Reading Catwoman #8 gave the impression that Judd Winick is trying to accomplish two things for this series: 1) Turn back the clock and make it as much of a T&A comic as it was when Jim Balent drew it, and 2) Try to cover any criticism that he’s making Catwoman into a Jim Balent T&A comic by throwing in a half-hearted plot about Catwoman protecting prostitutes, which ties in to the Night of the Owls crossover that’s going to run through all the Batman titles.

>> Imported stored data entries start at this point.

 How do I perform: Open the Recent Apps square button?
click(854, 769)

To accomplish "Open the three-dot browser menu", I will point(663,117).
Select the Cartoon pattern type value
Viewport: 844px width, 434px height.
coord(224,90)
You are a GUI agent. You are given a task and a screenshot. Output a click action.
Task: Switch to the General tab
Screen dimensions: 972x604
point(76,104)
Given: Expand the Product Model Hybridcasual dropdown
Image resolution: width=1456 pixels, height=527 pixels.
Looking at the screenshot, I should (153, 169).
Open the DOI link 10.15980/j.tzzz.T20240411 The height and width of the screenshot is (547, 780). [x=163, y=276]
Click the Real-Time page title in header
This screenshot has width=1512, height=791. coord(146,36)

Neither goal is helped by the first page of this issue: after sneaking into a mansion through a pool grate, Catwoman and her accomplice step out of the water, clad in bathing suits. She narrates to us, the readers, that she’s “a cat that doesn’t mind getting wet.” In case you were wondering, the word “wet” is boldfaced in case you didn’t get the double entendre. That defeats the second mission of Winick’s comic automatically, because no matter how hard he tries to pull that “Sympathy for Prostitutes” card in the latter half, all that my mind could come back to was that line. The first goal is also sabotaged this time around, since Adriana Melo’s art (taking over for Guillem March) has a waxy, dead look to it that calls to mind Robert Zemeckis’ motion capture films The Polar Express, Beowulf, and A Christmas Carol, with their vacant eyes, doll-like physiques, and oh my god, what is going on with Catwoman’s lips!? Colorist Tomeu Morey doesn’t do her art any favors, either, choosing the dull pallete of browns, grays, and blues that’s served as default for many of DC’s New 52 titles, offset by ruby red lipstick for Catwoman that just looks…wrong. Like it was rubber-stamped from another comic entirely. Probably Voodoo, another DC title that has had outrage over its risque elements, since it matches the brighter colors used on that comic. Too bad it couldn’t also take a piece of Ron Marz’s storytelling, which used the lead character, a manipulative alien spy, as meta-commentary on the male gaze. Not that I want Winick doing the same thing, just that I wish this comic wasn’t so vapid and crass.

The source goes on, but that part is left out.